Firstly, the ECMA-262 standard that defined the language informally known as JavaScript uses the terms "implementation-dependent" and "implementation-defined" without ever defining what these terms mean. Effectively, all those behaviors are undefined; no requirements are given about what should happen. An implementation that crashes or behaves unpredictably is conforming; certainly so if it documents that behavior: that crashing or erratic behavior is then what is defined by the implementation. By contrast, the ISO C standard formally defines terms like "unspecified behavior", "implementation-defined behavior" and "undefined behavior". These words actually mean something wherever they occur.

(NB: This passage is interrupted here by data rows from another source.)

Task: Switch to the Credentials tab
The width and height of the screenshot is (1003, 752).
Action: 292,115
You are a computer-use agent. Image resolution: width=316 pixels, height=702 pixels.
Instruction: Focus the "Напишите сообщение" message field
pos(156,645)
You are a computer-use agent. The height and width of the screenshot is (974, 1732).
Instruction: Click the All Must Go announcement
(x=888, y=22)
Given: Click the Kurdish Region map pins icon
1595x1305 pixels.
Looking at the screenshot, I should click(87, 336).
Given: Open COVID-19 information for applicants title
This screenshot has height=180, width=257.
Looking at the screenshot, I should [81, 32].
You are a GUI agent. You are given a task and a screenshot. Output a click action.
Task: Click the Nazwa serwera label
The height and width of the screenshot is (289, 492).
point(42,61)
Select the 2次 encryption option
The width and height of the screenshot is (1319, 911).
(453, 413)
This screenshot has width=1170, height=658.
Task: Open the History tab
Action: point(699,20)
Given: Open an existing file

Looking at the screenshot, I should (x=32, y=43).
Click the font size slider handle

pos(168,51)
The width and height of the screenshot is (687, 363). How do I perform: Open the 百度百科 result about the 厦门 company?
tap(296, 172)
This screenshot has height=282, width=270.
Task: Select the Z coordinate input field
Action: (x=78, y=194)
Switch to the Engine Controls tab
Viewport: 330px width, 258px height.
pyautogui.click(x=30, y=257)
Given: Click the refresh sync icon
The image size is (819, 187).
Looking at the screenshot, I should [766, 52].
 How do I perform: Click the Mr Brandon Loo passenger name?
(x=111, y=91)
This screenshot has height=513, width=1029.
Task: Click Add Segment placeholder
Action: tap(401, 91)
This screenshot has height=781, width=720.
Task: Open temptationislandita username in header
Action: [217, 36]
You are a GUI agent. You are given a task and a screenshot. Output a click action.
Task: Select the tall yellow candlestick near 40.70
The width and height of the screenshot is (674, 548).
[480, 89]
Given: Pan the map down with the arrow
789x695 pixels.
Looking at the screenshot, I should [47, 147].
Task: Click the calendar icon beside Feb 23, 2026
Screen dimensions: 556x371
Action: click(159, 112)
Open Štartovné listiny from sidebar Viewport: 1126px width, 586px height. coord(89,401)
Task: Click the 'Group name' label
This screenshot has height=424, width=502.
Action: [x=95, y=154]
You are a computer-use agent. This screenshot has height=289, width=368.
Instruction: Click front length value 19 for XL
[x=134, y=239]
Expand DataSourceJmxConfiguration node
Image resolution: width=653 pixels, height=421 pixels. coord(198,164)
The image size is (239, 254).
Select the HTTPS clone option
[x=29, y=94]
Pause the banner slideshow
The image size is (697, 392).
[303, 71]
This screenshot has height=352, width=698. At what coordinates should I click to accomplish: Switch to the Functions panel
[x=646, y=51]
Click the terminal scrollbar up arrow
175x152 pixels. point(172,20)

Secondly, the ECMA-262 standard is mum about implementation limits. That does not mean they are not there. For instance, can a Javascript program in a given specific implementation have any depth of recursion? Any number of function arguments? Any depth of lexical scoping? Can it allocate any number of objects? Certainly not, right? The word "limit" doesn't even appear anywhere in ECMA-262 2018, except as a function argument name. The document doesn't say, for instance, that a conforming implementation of ECMAScript must allow functions with 64 parmeters. Therefore, it comes to reason that implementations must support functions with any number of parameters thrown at them. If we make a function with ten million parameters, and the implementation crashes, it is nonconforming; nowhere does ECMA-262 state that such a failure is permitted. If a C compiler crashes due to ten million parameters in a function, we can squarely pinpoint that as an issue in the program: it is exceeding a minimum implementation limit documented in the standard, and thus fails to be strictly conforming (a formal term). This is a case of undefined behavior: it involves a non-portable program, for which the standard imposes no requirements (does not require implementations to handle that many function arguments).